Neste 19 de junho é celebrado o Dia Mundial de Conscientização da Doença Falcêmica; especialista alerta para o risco de acidente vascular cerebral nesta população
Crianças falcêmicas são mais suscetíveis a desenvolver acidente vascular cerebral (AVC), uma das complicações neurológicas mais graves da Doença Falciforme. Essa disfunção genética e hereditária é a mais predominante no mundo. Segundo um levantamento realizado pelo Departamento de Informática do SUS (DataSUS) foram registrados 1.087 casos novos no Brasil no período de 2014 a 2020, com uma incidência de 3,78 a cada 10 mil nascidos vivos. Na atualidade, estima-se que existam entre 60 mil e 100 mil pacientes no País com a enfermidade.
Também conhecida como anemia falciforme, a doença atinge 8% da população com ancestralidade negra, mas também pode acometer pessoas pardas e brancas devido à miscigenação da população brasileira. As manifestações surgem a partir do primeiro ano de nascimento e persistem durante toda a vida, como anemia, crises de dor, infecções recorrentes, icterícia, dentre outros. O diagnóstico precoce é realizado por meio do teste do pezinho, oferecido gratuitamente antes do recém-nascido receber alta da maternidade.
A doença é caracterizada por uma alteração dos glóbulos vermelhos (hemácias), os quais assumem a forma de “foice” ocasionada por uma mutação. Conforme explica o membro do Comitê Científico do Instituto AVC da Amazônia (IAVC), o Prof. dr. Eric Paschoal, essa deformidade “dificulta a passagem desses glóbulos pelos vasos sanguíneos, os quais não oxigenam o organismo de maneira adequada e geram uma série de complicações, inclusive no cérebro”.
“Essas hemácias alteradas se agrupam e causam uma inflamação na parede dos vasos cerebrais (vasculopatia). E, consequentemente, leva ao bloqueio ou à redução do fluxo sanguíneo no cérebro, elevando o risco de um derrame cerebral. A fragilidade dessas hemácias causam o rompimento da artéria e, em seguida, a anemia. Para se ter uma ideia da gravidade da condição, as crianças falciformes têm um risco 250% maior de ter um derrame em comparação com a população em geral desta faixa etária. Por isso, é considerada a principal causa de AVC isquêmico entre o público infantil”, alertou o especialista.

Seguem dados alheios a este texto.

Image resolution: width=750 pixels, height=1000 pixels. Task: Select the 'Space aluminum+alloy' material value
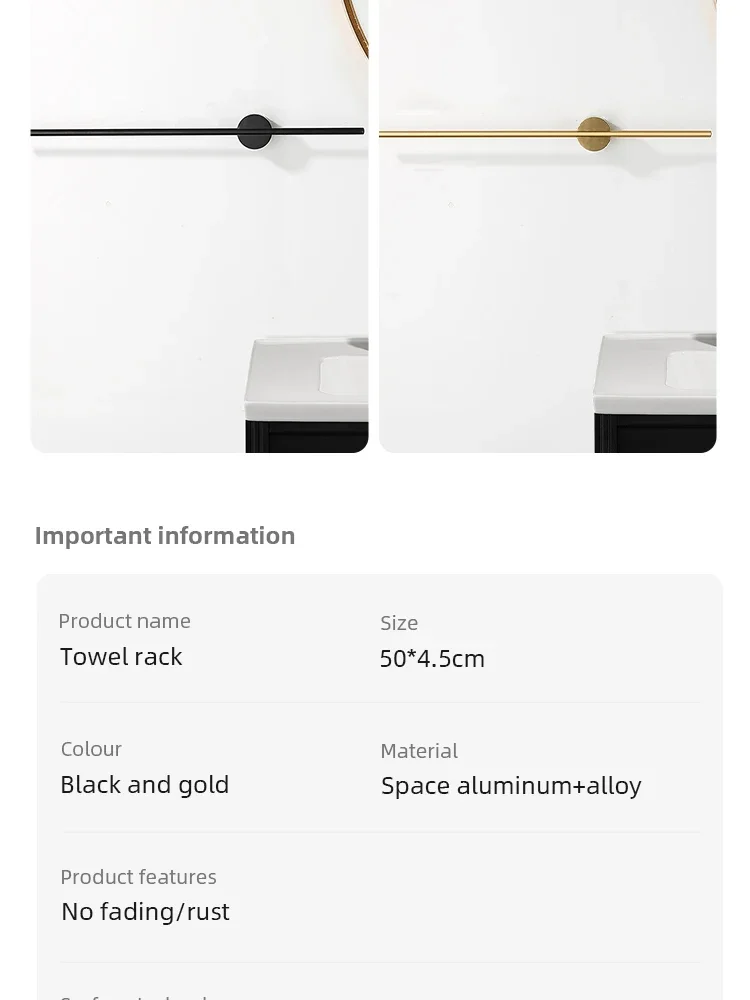pyautogui.click(x=511, y=786)
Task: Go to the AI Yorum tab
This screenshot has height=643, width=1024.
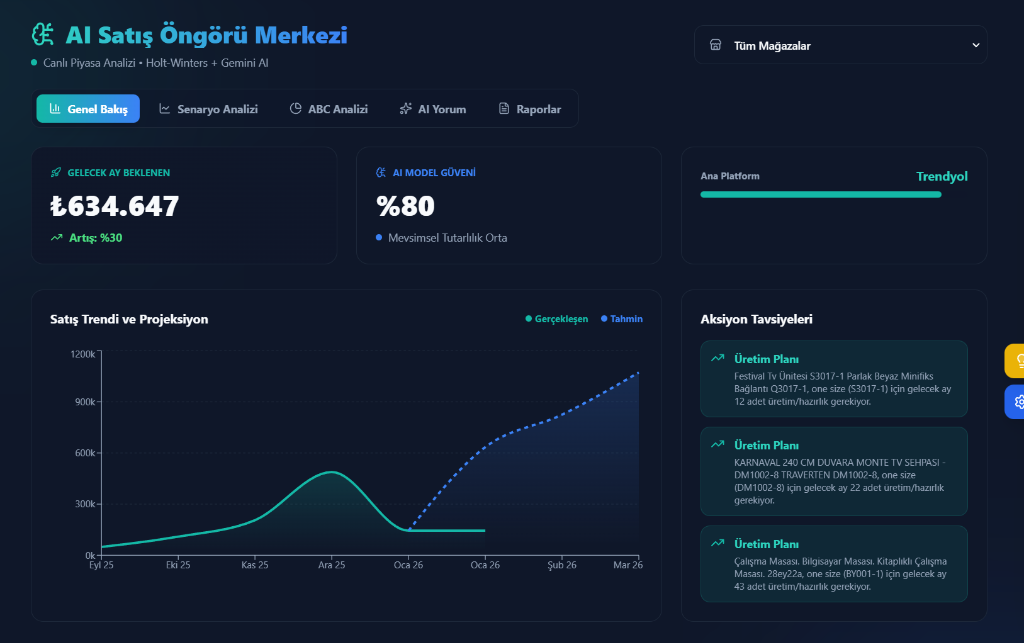Action: 432,109
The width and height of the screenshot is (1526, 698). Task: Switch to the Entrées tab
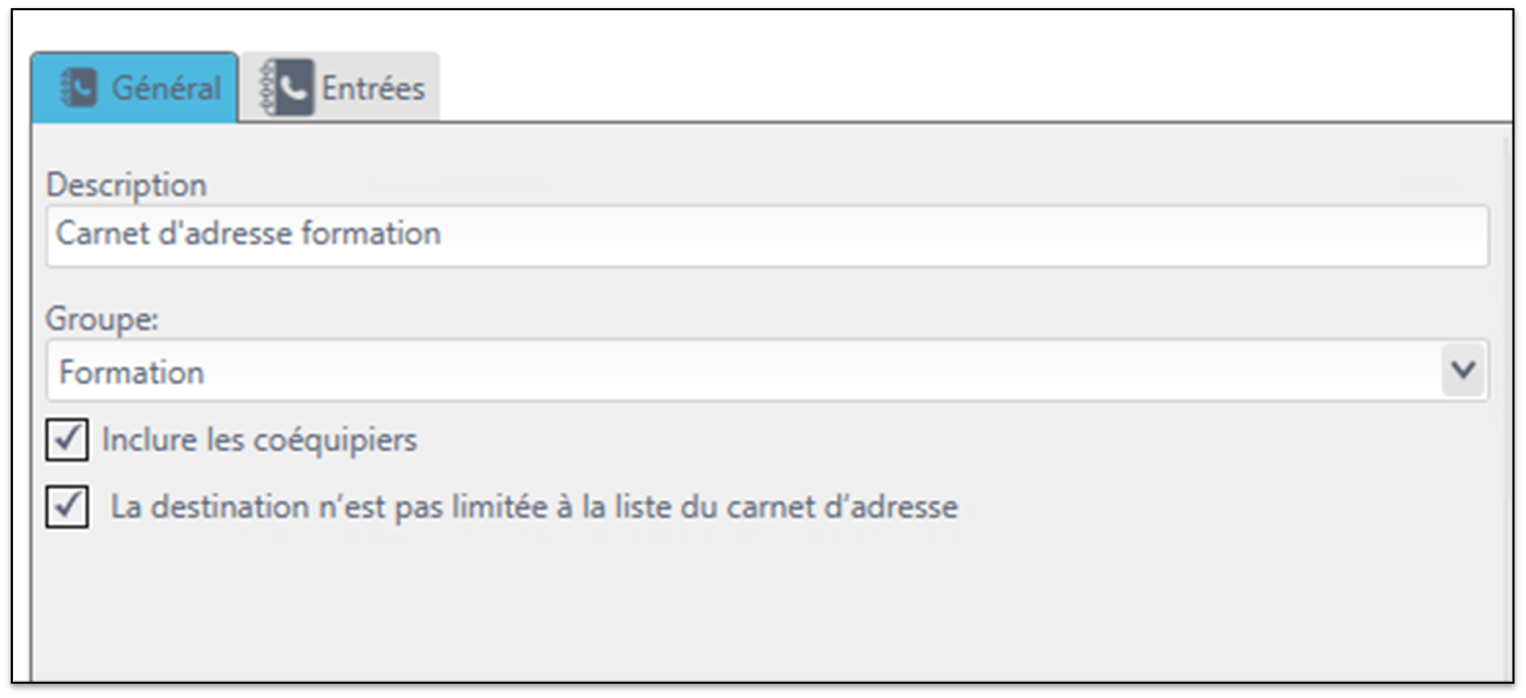click(340, 88)
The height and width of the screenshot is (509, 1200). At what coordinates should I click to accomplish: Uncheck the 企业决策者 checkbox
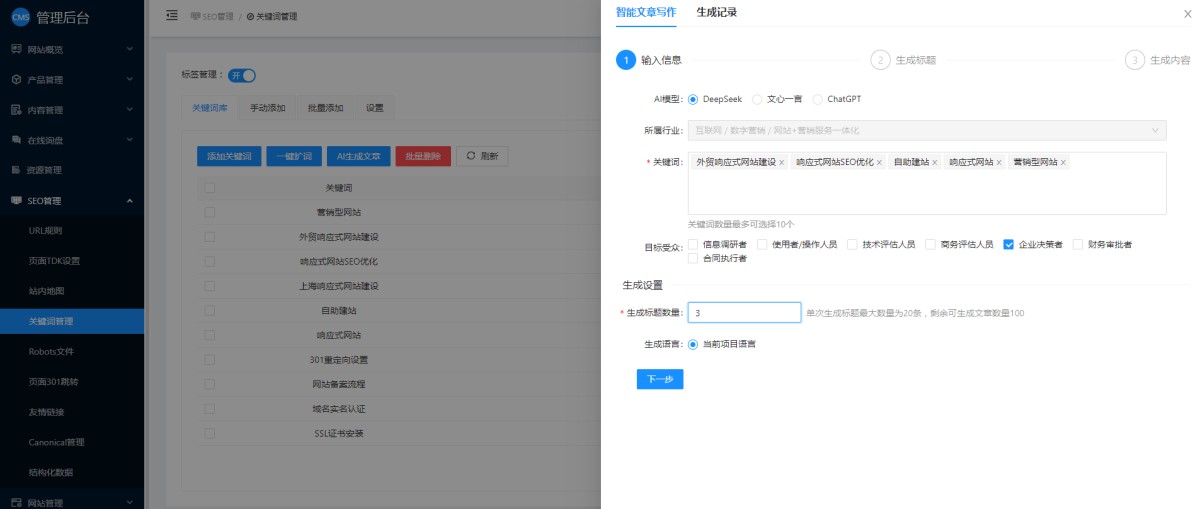click(x=1009, y=244)
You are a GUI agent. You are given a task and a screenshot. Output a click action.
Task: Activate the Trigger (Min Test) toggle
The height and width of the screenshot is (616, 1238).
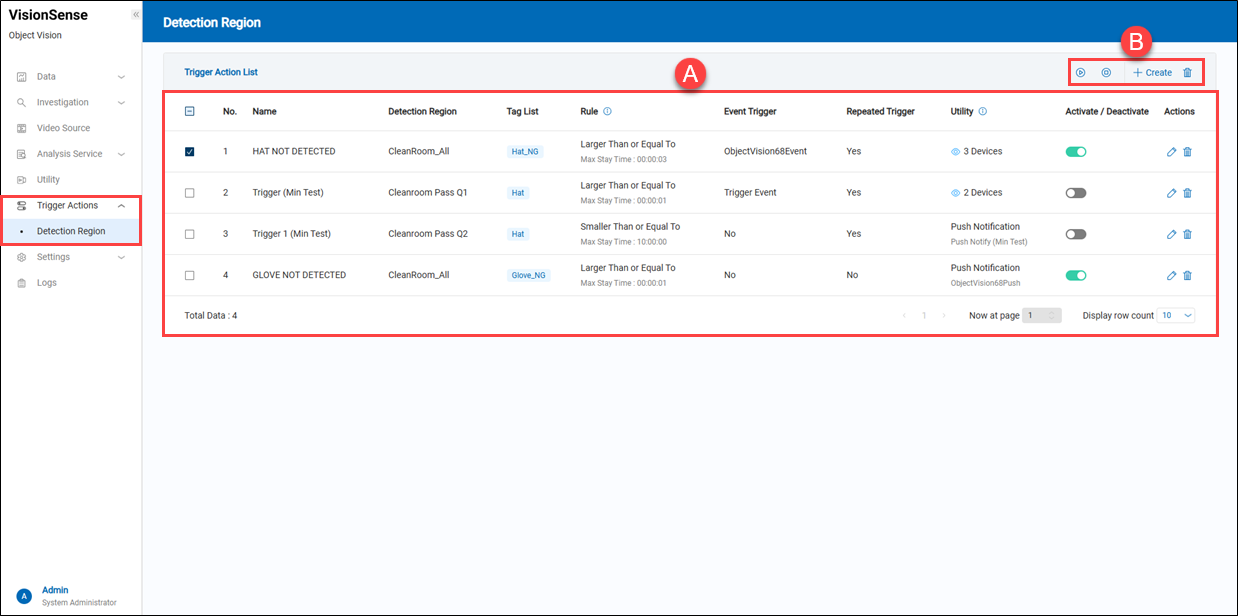pos(1076,193)
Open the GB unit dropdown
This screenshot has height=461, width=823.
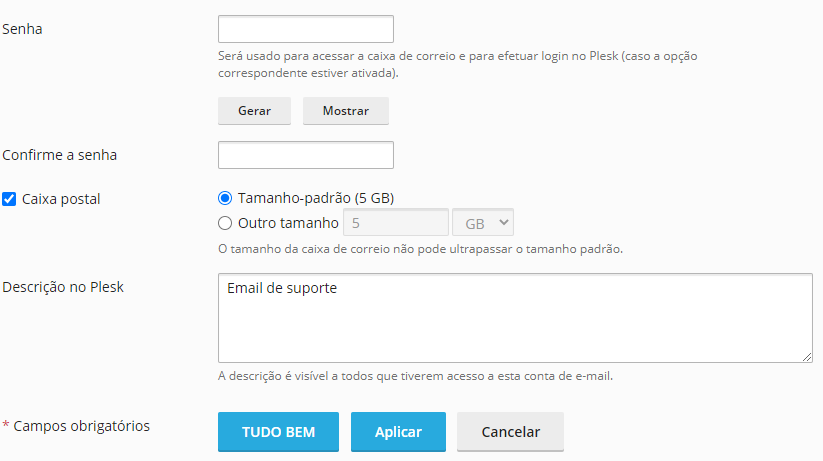coord(483,223)
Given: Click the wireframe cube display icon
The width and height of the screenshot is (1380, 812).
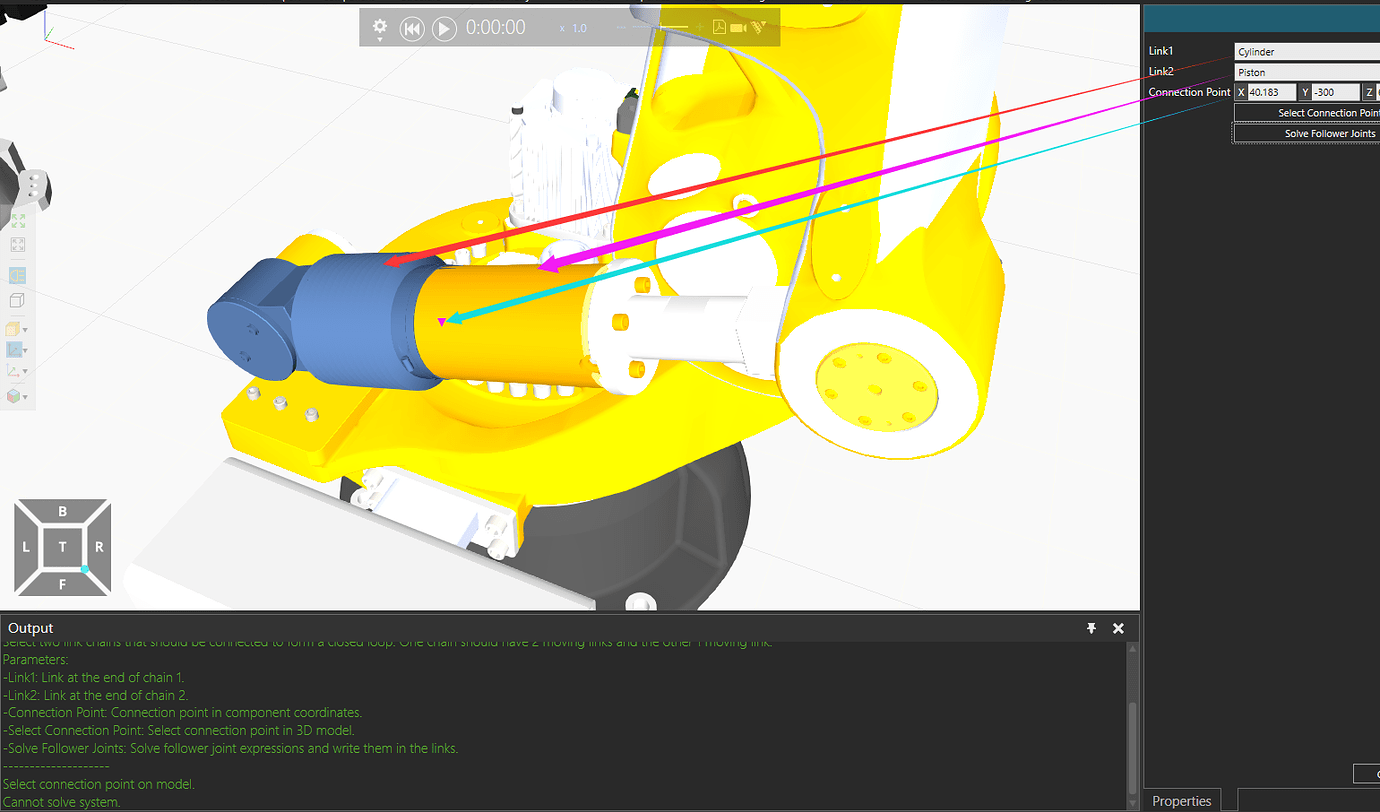Looking at the screenshot, I should pos(17,299).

O padrão de circulação sanguínea cerebral é diretamente afetado, portanto a chance de causar um AVC secundário silencioso entre as crianças com anemia falciforme é de 30 a 75% maior. “Este quadro clínico pode levar a uma queda importante do rendimento escolar, em decorrência dos momentos de crises da falcização – quando em completa desoxigenação formam-se células em forma de foice – determinando quadros de dores ósseas e musculares, ou até mesmo uma perda cognitiva progressiva com deficiência intelectual”, ressaltou Eric Paschoal.
Os pacientes falcêmicos com idade de 2 a 16 anos precisam ser monitorados com exame Doppler Transcraniano (DTC), no mínimo uma vez ao ano. Em alguns casos, o exame deve ser repetido em intervalos mais curtos, a cada 3 meses, em 30 dias, ou conforme orientação médica. O método permite avaliar a velocidade do fluxo sanguíneo nas principais artérias cerebrais e detectar o risco da ocorrência de um AVC.
“A partir do exame, avaliamos a necessidade imediata ou até mais tardia de realizar a transfusão sanguínea de forma otimizada e preventiva. O DTC identifica aqueles que apresentam fluxo sanguíneo maior que 200 centímetros por segundo. Essa informação ajuda a diagnosticar quais apresentam o risco de desenvolver um AVC”, disse o professor.
Caso identificado o risco, o tratamento preventivo aumenta a sobrevida dos pacientes e melhora a qualidade de vida. As consultas, exames e medicações são ofertados pelo Sistema Único de Saúde e ajudam a minimizar as complicações.
Em Belém, desde 2012 o Grupo Neurogenesis em parceria com o IAVC da Amazônia seguem um protocolo de monitoramento das crianças falcêmicas encaminhadas com esta enfermidade. O trabalho resultou em algumas publicações em cooperação com a Faculdade de Medicina da Universidade de São Paulo (FMUSP), determinando a “vasculopatia cerebral” específica que se desenvolve nos pacientes da região amazônica, conforme publicado recentemente pelo grupo de pesquisadores do Centro de Formação Neurovascular da Amazônia.